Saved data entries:
"""
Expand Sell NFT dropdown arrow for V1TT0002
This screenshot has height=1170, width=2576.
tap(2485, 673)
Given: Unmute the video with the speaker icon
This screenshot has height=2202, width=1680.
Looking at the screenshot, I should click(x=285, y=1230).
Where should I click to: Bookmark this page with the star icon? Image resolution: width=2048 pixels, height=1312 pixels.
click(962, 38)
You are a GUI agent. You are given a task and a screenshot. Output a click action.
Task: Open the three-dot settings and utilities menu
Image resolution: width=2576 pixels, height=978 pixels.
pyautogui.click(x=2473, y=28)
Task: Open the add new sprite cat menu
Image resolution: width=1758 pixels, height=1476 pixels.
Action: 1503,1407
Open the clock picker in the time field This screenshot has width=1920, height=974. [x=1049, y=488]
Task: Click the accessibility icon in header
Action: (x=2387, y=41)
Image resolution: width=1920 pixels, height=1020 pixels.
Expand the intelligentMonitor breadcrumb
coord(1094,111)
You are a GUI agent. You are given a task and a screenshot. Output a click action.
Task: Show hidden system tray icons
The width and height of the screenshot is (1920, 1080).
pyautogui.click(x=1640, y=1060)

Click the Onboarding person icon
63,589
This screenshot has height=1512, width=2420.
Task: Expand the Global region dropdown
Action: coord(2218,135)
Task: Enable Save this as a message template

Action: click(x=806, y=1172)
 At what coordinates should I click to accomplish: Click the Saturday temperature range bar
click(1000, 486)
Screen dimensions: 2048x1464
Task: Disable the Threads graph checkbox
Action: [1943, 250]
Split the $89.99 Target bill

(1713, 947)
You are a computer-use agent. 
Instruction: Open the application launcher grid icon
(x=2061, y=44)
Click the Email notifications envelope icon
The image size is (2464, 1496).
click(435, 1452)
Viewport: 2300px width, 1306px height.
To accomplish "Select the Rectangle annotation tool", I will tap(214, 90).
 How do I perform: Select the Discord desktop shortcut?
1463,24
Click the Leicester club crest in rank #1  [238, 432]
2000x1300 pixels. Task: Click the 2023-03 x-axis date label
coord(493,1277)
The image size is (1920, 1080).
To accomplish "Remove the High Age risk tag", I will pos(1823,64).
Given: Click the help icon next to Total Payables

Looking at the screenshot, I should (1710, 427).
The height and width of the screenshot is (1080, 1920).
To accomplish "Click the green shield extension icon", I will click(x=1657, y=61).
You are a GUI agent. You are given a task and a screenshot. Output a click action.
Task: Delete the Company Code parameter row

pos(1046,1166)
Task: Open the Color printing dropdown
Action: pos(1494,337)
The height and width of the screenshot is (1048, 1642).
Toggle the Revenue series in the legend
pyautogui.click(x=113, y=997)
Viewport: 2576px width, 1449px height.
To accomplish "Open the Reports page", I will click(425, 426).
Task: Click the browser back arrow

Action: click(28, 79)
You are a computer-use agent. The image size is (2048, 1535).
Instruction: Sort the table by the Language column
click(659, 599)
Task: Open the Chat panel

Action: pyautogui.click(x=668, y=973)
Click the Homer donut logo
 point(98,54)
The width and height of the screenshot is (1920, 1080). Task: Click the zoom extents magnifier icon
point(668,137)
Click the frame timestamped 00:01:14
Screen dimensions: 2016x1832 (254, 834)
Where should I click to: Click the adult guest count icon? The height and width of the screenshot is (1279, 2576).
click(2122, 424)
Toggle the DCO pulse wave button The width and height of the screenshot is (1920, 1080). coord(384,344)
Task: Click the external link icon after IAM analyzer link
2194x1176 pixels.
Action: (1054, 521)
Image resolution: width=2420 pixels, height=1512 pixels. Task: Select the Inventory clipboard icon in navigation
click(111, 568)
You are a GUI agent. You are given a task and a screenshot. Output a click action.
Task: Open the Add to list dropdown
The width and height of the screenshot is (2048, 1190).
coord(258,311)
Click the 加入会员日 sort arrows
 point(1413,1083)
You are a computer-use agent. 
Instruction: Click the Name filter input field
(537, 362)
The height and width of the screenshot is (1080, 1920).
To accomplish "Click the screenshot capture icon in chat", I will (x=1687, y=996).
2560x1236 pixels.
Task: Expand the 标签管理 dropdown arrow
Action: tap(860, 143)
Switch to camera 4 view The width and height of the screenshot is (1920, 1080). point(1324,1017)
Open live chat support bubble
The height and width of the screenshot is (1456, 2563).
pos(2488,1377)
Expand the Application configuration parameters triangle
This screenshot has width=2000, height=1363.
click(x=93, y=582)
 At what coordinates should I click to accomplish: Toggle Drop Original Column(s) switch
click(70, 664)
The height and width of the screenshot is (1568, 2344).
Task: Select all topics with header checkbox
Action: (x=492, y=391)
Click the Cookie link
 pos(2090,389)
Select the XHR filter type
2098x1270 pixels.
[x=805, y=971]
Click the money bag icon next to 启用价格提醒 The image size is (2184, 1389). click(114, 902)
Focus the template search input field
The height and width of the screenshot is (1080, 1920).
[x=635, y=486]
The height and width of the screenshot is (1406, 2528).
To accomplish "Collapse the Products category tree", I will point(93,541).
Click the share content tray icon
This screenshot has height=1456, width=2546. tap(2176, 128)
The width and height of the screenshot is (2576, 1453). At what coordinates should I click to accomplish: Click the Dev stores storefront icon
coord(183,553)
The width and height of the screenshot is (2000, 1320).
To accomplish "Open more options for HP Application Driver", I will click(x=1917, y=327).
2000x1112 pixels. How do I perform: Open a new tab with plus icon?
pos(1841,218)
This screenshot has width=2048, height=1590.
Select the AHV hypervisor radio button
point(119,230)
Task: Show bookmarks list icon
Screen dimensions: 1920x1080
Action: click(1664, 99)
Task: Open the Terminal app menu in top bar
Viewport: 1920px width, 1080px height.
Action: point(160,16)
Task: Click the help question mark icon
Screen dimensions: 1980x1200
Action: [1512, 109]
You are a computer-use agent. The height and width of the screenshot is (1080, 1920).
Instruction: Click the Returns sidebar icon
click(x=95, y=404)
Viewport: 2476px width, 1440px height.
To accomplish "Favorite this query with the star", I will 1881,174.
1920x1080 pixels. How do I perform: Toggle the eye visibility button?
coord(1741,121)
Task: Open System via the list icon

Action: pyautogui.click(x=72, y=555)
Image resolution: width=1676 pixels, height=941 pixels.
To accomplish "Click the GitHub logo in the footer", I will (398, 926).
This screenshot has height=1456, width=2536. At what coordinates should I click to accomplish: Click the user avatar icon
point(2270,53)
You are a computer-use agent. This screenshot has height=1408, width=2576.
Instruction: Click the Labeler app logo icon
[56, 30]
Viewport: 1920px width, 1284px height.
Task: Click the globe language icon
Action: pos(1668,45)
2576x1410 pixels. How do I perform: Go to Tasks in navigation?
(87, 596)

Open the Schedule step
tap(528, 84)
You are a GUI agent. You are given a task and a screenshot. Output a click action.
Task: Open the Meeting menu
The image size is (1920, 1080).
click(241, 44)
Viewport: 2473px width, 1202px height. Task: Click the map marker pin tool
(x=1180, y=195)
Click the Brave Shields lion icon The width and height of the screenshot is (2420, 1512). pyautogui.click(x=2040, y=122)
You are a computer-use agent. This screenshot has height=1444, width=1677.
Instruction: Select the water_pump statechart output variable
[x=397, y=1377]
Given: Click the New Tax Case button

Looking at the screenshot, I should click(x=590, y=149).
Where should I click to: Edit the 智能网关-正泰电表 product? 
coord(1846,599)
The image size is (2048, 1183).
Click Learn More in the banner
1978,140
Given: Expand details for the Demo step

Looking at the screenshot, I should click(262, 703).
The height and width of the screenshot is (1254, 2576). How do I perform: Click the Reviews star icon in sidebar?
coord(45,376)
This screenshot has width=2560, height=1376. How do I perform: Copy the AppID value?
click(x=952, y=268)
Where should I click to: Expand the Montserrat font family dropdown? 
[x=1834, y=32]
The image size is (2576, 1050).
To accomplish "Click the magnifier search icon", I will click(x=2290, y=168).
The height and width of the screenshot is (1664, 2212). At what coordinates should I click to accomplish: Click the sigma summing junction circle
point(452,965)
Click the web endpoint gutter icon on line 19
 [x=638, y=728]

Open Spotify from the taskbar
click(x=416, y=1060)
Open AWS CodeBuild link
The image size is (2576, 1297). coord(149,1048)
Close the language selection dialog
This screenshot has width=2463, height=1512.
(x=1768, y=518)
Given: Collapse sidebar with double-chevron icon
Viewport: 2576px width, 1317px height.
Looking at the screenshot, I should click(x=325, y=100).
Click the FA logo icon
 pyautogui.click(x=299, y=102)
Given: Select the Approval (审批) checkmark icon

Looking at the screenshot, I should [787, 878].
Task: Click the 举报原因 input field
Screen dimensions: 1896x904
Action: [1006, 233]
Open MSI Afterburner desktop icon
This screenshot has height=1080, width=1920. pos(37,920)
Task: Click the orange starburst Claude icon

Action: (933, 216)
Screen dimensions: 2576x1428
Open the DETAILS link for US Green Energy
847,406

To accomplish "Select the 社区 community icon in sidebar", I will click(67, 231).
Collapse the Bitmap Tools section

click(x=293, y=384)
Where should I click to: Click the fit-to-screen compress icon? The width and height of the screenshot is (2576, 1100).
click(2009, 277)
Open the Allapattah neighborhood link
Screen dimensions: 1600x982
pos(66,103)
"""
Aim of the task => Using the records above, restate word for word the lines from the one with "Viewport: 2576px width, 1449px height." through the one with "Task: Click the external", both included.

Result of the exercise =>
Viewport: 2576px width, 1449px height.
To accomplish "Open the Reports page", I will click(425, 426).
Task: Click the browser back arrow

Action: click(28, 79)
You are a computer-use agent. The image size is (2048, 1535).
Instruction: Sort the table by the Language column
click(659, 599)
Task: Open the Chat panel

Action: pyautogui.click(x=668, y=973)
Click the Homer donut logo
 point(98,54)
The width and height of the screenshot is (1920, 1080). Task: Click the zoom extents magnifier icon
point(668,137)
Click the frame timestamped 00:01:14
Screen dimensions: 2016x1832 (254, 834)
Where should I click to: Click the adult guest count icon? The height and width of the screenshot is (1279, 2576).
click(2122, 424)
Toggle the DCO pulse wave button The width and height of the screenshot is (1920, 1080). coord(384,344)
Task: Click the external link icon after IAM analyzer link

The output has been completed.